Page text -
# FTP problems via wireless connection!



## westykid (Oct 24, 2006)

I have had a long standing problem with FTP connections over a wireless network from my Powerbook.

The facts:
i) I am running OS 10.3.9 but have had the same problem with 10.4.8 on the same machine.
ii) FTP works fine from same machine using dialup or wired ethernet connection and same FTP client.
iii) FTP works fine from other machines on the same network using the same router and FTP client.

The problem:
FTP simply won't work reliably when I am connected wirelessly, the same problem persists regardless of the client - I use CuteFTP Pro for mac but have the same issue with other clients e.g. Fetch, Transmit, and even the terminal!

I can usually manage to connect to the remote FTP server and often view the directory but any kind of FTP transfer, down or especially up, results in a long hang which normally just sits there for ages doing nothing like it is being blocked.  Since all other variables seem to be removed through testing, I can only assume this has something to do with the OS running on a wireless network.

Has any body else had this problem - or know of a potential solution as copying to a PC just to FTP is doing my nut! - Incidently, if I FTP into the powerbook from another machine on the network it all works fine - it is only when I try to FTP out to another server via a wireless connection that I have this problem.

Task requirements -
a) Echo the wireless FTP post word for word, starting with "I have had a" and going on through "even the terminal!".
b) Proceed with the thread on wireless FTP trouble, picking up after its last sentence.

Listed entries -
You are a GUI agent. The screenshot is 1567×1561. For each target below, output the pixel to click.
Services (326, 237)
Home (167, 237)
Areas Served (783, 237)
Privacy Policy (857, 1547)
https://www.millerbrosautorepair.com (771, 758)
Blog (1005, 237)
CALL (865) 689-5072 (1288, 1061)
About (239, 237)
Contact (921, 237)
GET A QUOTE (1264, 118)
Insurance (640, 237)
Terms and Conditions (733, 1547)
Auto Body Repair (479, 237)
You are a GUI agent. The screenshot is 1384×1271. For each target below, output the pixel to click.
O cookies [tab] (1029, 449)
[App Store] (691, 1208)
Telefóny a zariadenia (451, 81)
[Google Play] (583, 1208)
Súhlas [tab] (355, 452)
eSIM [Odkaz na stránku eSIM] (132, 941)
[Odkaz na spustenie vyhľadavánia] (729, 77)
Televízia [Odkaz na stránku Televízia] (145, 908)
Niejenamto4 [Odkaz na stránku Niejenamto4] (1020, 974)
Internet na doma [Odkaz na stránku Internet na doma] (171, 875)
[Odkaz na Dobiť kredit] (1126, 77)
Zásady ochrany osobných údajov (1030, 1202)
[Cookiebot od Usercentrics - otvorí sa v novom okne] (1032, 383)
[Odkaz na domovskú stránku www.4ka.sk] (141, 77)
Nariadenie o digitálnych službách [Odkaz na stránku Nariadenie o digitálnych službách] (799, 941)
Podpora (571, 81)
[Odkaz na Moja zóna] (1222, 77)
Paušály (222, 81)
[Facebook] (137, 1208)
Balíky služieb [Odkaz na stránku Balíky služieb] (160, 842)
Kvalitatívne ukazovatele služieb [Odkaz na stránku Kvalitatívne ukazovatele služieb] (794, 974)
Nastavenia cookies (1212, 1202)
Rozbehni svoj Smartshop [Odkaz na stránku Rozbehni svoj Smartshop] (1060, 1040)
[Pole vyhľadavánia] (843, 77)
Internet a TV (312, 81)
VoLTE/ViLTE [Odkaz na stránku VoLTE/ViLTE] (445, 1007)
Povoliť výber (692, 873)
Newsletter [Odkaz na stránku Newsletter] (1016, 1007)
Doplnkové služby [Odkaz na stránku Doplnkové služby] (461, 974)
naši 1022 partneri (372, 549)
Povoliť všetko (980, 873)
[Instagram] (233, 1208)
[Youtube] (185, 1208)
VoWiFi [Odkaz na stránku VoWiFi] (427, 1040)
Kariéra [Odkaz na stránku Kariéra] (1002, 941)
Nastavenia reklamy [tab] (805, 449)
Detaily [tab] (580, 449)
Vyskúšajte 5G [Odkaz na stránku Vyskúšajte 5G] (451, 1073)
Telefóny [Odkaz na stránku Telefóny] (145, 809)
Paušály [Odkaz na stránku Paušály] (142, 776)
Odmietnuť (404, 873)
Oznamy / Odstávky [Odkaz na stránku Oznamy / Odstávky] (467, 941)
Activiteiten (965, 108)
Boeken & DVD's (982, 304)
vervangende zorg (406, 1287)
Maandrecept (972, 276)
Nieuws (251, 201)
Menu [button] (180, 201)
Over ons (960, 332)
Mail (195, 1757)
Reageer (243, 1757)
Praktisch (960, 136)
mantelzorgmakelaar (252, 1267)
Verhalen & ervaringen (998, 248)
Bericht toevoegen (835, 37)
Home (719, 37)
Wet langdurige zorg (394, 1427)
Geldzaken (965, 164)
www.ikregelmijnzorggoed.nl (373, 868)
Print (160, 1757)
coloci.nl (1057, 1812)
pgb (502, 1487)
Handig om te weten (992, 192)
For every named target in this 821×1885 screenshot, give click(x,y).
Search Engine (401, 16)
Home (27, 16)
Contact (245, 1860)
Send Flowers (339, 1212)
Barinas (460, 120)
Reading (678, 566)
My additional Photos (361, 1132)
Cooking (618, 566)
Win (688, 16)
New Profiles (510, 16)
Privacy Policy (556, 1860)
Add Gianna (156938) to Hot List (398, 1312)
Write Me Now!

Responses in order -
a)
I have had a long standing problem with FTP connections over a wireless network from my Powerbook.

The facts:
i) I am running OS 10.3.9 but have had the same problem with 10.4.8 on the same machine.
ii) FTP works fine from same machine using dialup or wired ethernet connection and same FTP client.
iii) FTP works fine from other machines on the same network using the same router and FTP client.

The problem:
FTP simply won't work reliably when I am connected wirelessly, the same problem persists regardless of the client - I use CuteFTP Pro for mac but have the same issue with other clients e.g. Fetch, Transmit, and even the terminal!

b)
Nice one.


----------



## Satcomer (Oct 24, 2006)

Is this wireless network the same network you use when plugging the Mac in and using FTP?


----------



## westykid (Oct 25, 2006)

Yes. That's what's so weird - this problem only happens via a wireless connection. I have had the same problem regardless of the network router - Zoom ADSLX6 or Netgear DG834G.


----------



## Satcomer (Oct 25, 2006)

Well FTP uses  port 21. Somehow the wireless portion is blocking this port. Check the WIRELESS portion of the router's security to see if is blocks port 21.


----------



## westykid (Oct 26, 2006)

I can't find any seperate settings on the router config pages for wireless traffic control - only DMZ/virtual server configs for the whole LAN.  Also, I can FTP fine via a wireless connection to the same network from my PC laptop.  The problem really only seems to be limited to FTP from the powerbook via a wireless connection.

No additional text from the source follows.